Typically, Merge mode is defined on Terminal Servers in an environment. The reason for this is that Administrators typically want to enforce a specific set of desktop and security settings, to help minimize potential variables that lead to unpredictable behavior on the Terminal Server. By enabling Merge mode, and defining all potential problem policy settings, the Administrator can enforce a consistent user experience.
    * Replace Mode: Replace mode is actually simpler to explain than Merge mode:
·         In Replace mode, the user’s Distinguished Name is not evaluated for Group Policy processing. Instead, we rely entirely on the Distinguished Name of the machine the user is logging onto.
·         Again using the previous example, the Distinguished Name OU=Headquarters,DC=BigCompany,DC=Com would be evaluated for User Policies, with any policies that the user has permissions to read and apply being enforced.
·         As before, the list of policies to apply is built from closest to farthest away (OU=Headquarters first, then DC=BigCompany, etc..). The list is then applied in reverse order, so that the OU settings have highest precadence.
·         The “normal policy set” for the user is ignored completely. Part of policy application is to delete the settings applied previously, so no (managed) settings will carry over to apply when Replace is defined, unless that setting was also defined in the User Settings applied during Replace mode.
Replace mode is useful for environments where specific policies are required regardless of the rights and settings of the user. Kiosk systems are a good example of this; an Administrator would typically have an unrestricted desktop experience. If that user logs onto a Kiosk machine, he or she would normally have a “wide open” desktop. This might be dangerous, so it may be useful to enable Replace mode to enforce a specific set of enforced settings.
Use case:Citrix XenApp
For the AD set-up I’d recommend the following set-up for the Citrix Xenapp environment:
·         Creation of a separate OU for your VDI/Xenapp environment.

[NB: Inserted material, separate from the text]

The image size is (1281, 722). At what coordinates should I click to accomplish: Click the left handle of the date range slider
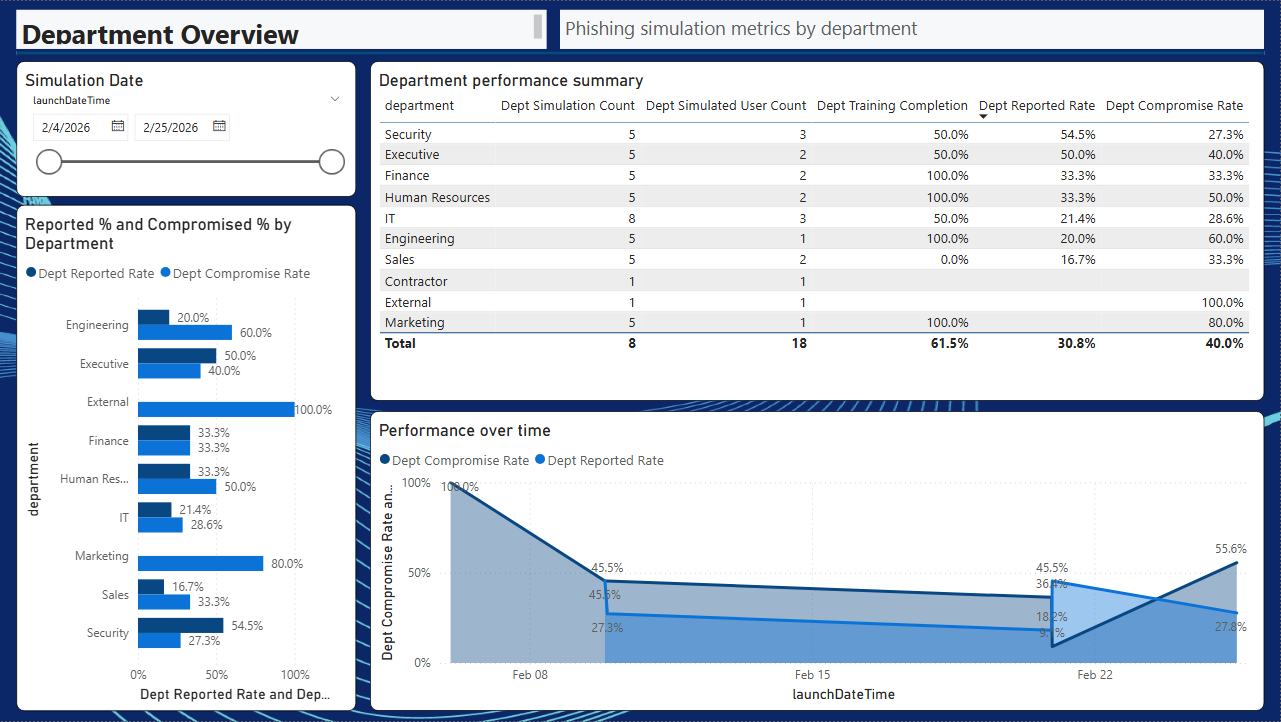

·         This will allow to create a GPO with loopback processing enabled. Loopback processing will allow to apply user settings to computer objects in that OU, while normally you can only configure user settings in GPOs and apply them to OUs where the user objects reside. Loopback processing can be either configured in merge or replace mode. In merge mode, the users will receive both settings from GPOs applied to their own OU and from GPOs applied to the VDI/Xenapp OU. In replace mode, only the GPOs applied in the Xenapp/VDI OU will be applied. Normally I’d recommend replace mode to have better control and to avoid ripple effects.  Reasons for doing this? In the first place I’d strongly advice against storing user data and settings (profiles) on your VDI/Xenapp servers and move this data to a file server. The benefit of this approach is that the user data and settings is on the file server where it is properly backed up. Besides this it gives you more flexibility in case you want extend your environment: user settings are kept across your VDI/Xenapp infrastructure in case you add additional Xenapp servers or VDI machines or in case you need to rebuild your machine as a result of system crash. In addition to that, it will allow you to centrally manage your settings, such as specific drive mappings, applocker policies, registry keys and so on.. This can all be arranged with GPOs applied to the newly created OU.  At first sight it looks like introducing complexity in the environment, but once the principle of this is understood it’s actually very simple and it might prevent you from having to manually configure items and firefight issues. That’s the reason why this is considered as good practice in such type of environments.